Fue un proceso creativo de 5 años de disfrute en la investigación, apropiándose y experimentando los patrones rítmicos del chamamé, la chamarrita, el rasguido doble y la guaraña para luego llevarlos al lenguaje musical de su instrumento: el piano. La selección de autores también fue dedicada y exhaustiva, el compositor quiso honrar a algunos compositores que conoció personalmente y con quienes trabajó en la última etapa de sus vidas. A Chacho Muller  lo conoció por medio de la realización de los arreglos de su disco póstumo Monedas de sol (1988). A Aníbal Sampayo, lo invitó a ser parte del catálogo Shagrada Medra, creado en los años ´90, por el mismo Aguirre en conjunto a Luis Barbiero y Ramiro Gallo, y que se ha hecho cargo de la valiosa tarea de aunar, en un catálogo selecto, a una serie de creadores independientes, cuyas músicas de estéticas afines no calzan dentro de la curaduría ni en los catálogos de los grandes sellos de la industria musical masiva y comercial.

Bajo esas premisas personales y significativas, desde Bajada Grande en Paraná, Carlos Aguirre construye su original universo sonoro, que en el caso de Música del Agua se caracteriza por la riqueza de un lenguaje creativo aplicado a la plasticidad tímbrica del piano y a la fuerza interpretativa de la voz, que en este disco en particular se eleva como instrumento vivo de narración personal, pero también colectiva.

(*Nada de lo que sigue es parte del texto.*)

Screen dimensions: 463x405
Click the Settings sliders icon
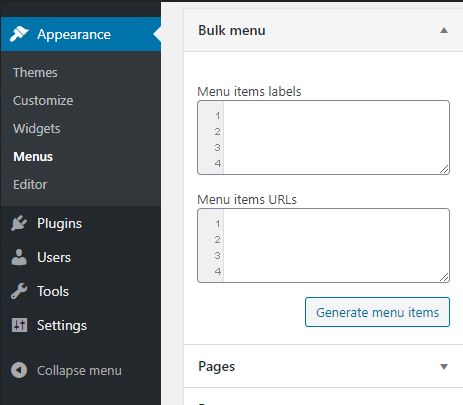coord(19,325)
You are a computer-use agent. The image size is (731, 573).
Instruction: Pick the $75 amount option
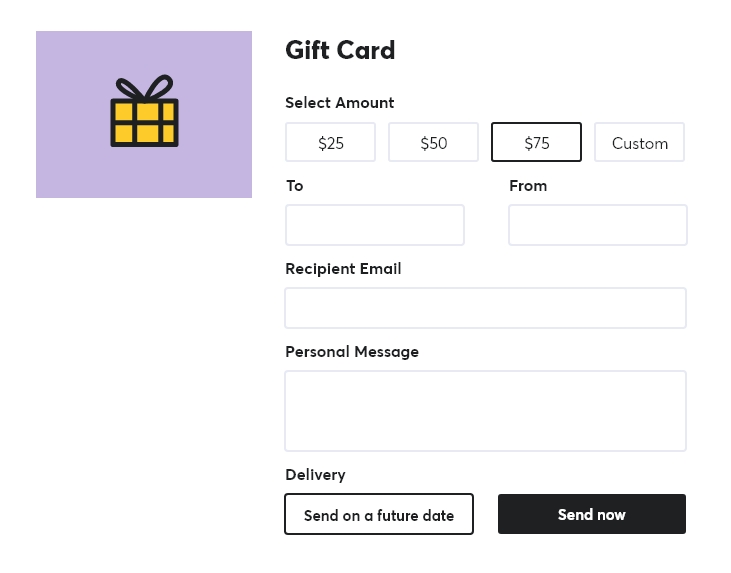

Conjuntamente a la voz, la música en ritmo, melodía y armonía, se transforman en los colores con que pinta, trazo a trazo, un lienzo de silencio hasta alcanzar las 12 imágenes de aquel paisaje litoraleño, hidratado de sensaciones, naturaleza, personajes y recuerdos, invitándonos a navegar sobre aguas dulces para percibir las atmósferas emotivas de la particular memoria del río.

Una de esas joyas musicales en formato disco; un regalo íntimo, sumamente honesto e hidratado de emotividad y agradecimiento a todos quienes han querido detenerse a escuchar La Música del Agua.